Es handelt sich um eine Vereinbarung, mit der sich die Parteien verpflichten, künftig den endgültigen Vertrag (die Beurkundung) zu schließen. Er überträgt nicht das Eigentum, bindet aber beide Parteien an den Abschluss des Geschäfts zu den vereinbarten Bedingungen: Preis, Fristen, Zahlungsweise und Zustand der Immobilie.

Was er enthalten muss

  • Vollständige Angaben der Parteien und genaue Identifizierung der Immobilie (Katasterdaten).
  • Preis und Zahlungsbedingungen.
  • Höhe und Art der Anzahlung.
  • Frist für die endgültige Beurkundung.
  • Garantien, dass die Immobilie frei von Hypotheken, Auflagen und Schwarzbauten ist.
  • Etwaige aufschiebende Bedingungen (z. B. Erhalt einer Finanzierung).

Die Anzahlung: bestätigend oder als Reuegeld

Die bestätigende Anzahlung (caparra confirmatoria) ist die häufigste: Kommt der Käufer seiner Pflicht nicht nach, verliert er sie; kommt der Verkäufer nicht nach, muss er den doppelten Betrag zurückzahlen. Es ist eine wichtige Absicherung, die jedoch im Vertrag korrekt formuliert sein muss.
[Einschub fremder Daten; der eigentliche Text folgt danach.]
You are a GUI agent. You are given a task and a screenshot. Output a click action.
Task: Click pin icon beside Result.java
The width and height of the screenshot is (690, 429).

Die Eintragung des Vorvertrags

Der Vorvertrag kann über eine notarielle Urkunde in die Immobilienregister eingetragen werden. Die Eintragung schützt den Käufer vor nachteiligen Eintragungen (Hypotheken, weitere Verkäufe), die zwischen compromesso und Beurkundung entstehen. Es ist ein oft übersehener, aber sehr wirksamer Schutz, besonders bei hohen Beträgen.

Die häufigsten Fehler

Einen allgemein gehaltenen Vorvertrag ohne vorherige Prüfungen zu bau- und katasterrechtlicher Konformität oder zum Fehlen von Hypotheken zu unterschreiben, birgt konkrete Risiken. Ist die Anzahlung einmal geleistet, kann ein Rücktritt schwierig und teuer sein.

Wie man sich absichert

Den Vorvertrag vor der Unterzeichnung prüfen zu lassen, die Due Diligence abzuschließen und Klauseln und aufschiebende Bedingungen genau zu definieren, sind die Schritte, die den compromesso von einem Risiko in einen echten Schutz verwandeln.